Du passé païen aux « temps chrétiens »

Quelques années plus tôt, en 410 exactement, la prise de Rome par les Goths d'Alaric et le sac qui s'en était suivi avaient profondément choqué les esprits. Pour la première fois depuis l'invasion gauloise de 387 avant Jésus-Christ, un ennemi entrait en vainqueur dans la « Ville éternelle ». Les païens virent là un châtiment divin : Rome était punie pour avoir abandonné les dieux qui avaient fait sa grandeur. Augustin répliqua par les premiers livres de la Cité de Dieu. Il y montrait en particulier que les malheurs de Rome n'avaient pas commencé avec la victoire du christianisme et que, au temps où leur culte était incontesté, les dieux avaient bien mal reconnu les honneurs qu'on leur rendait. Mais ce n'était là qu'une partie de sa démonstration, et l'évêque d'Hippone n'avait apparemment ni le temps ni le goût d'entrer dans un détail historique propre à étayer cette thèse. La tâche pourtant ne lui semblait pas inutile. Il en chargea Orose. Le prêtre espagnol mit visiblement beaucoup d'ardeur à la besogne. En peu de temps, il avait achevé les sept livres de ses Historiae adversum paganos. Le titre montre bien le double visage de l'entreprise : Orose a écrit une histoire universelle, mais celle-ci est au service d'une démonstration et d'un plaidoyer.

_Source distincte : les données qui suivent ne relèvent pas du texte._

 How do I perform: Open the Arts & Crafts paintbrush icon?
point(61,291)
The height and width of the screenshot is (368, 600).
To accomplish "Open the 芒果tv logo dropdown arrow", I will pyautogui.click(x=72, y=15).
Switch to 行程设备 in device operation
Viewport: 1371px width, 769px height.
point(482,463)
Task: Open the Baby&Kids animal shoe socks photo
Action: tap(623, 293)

La thèse est simple. C'est exactement le contre-pied de celle qu'avaient avancée les païens après le sac de Rome. Orose met en garde contre le manque de mémoire : les hommes sont sensibles aux moindres incommodités du présent et oublieux des souffrances du passé. C'est ainsi que l'on s'exagère les épreuves des « temps chrétiens » et que l'on atténue les malheurs et les détresses du passé païen de l'humanité. Contre ces déformations, Orose veut établir que la mort et la violence ont régné dans le monde tant que « la religion qui prohibe le sang » a été ignorée, qu'elles ont été ébranlées lorsque cette religion est apparue, qu'elles perdent leur empire avec ses progrès et qu'elles disparaîtront avec son triomphe. Pour étayer cette thèse, Orose s'est livré à un extraordinaire travail de marqueterie. La chronique d'Eusèbe, traduite et prolongée par Jérôme, lui a fourni son cadre chronologique. Il l'a rempli, étoffé, complété avec ce qu'il trouvait chez les historiens. Il a mis à contribution les histoires de Justin, de Florus, de Tite-Live, l'abrégé d'Eutrope, les Commentaires de César, les monographies de Salluste, les biographies de Suétone, l'Histoire ecclésiastique du Rufin, la Cité de Dieu d'Augustin. Chaque fois, il adapte, il résume, il choisit. Dans les siècles qui ont précédé la venue du Christ, ce qu'il retient, c'est l'histoire des calamités, qu'elles soient naturelles – tremblements de terre, famines, épidémies – ou directement provoquées par les hommes – oppression, violences, guerres surtout. La perspective d'Orose est résolument pacifiste. Il souligne que les triomphes des armes, ceux que Rome par exemple a pu connaître, sont toujours payés par les souffrances des vaincus, qu'il n'y a pas de guerre heureuse, que les conquérants sont les pires des fléaux, sans excepter le plus grand d'entre eux : Alexandre, le héros par excellence aux yeux des Anciens. En fait, toute l'histoire humaine avant le Christ n'est que la suite ou le châtiment du péché d'Adam. C'est pour le montrer qu'Orose a commencé son récit, non pas avec Abraham, point de départ de la Chronique d'Eusèbe, mais avec la création de l'homme, innovation qu'il souligne avec fierté.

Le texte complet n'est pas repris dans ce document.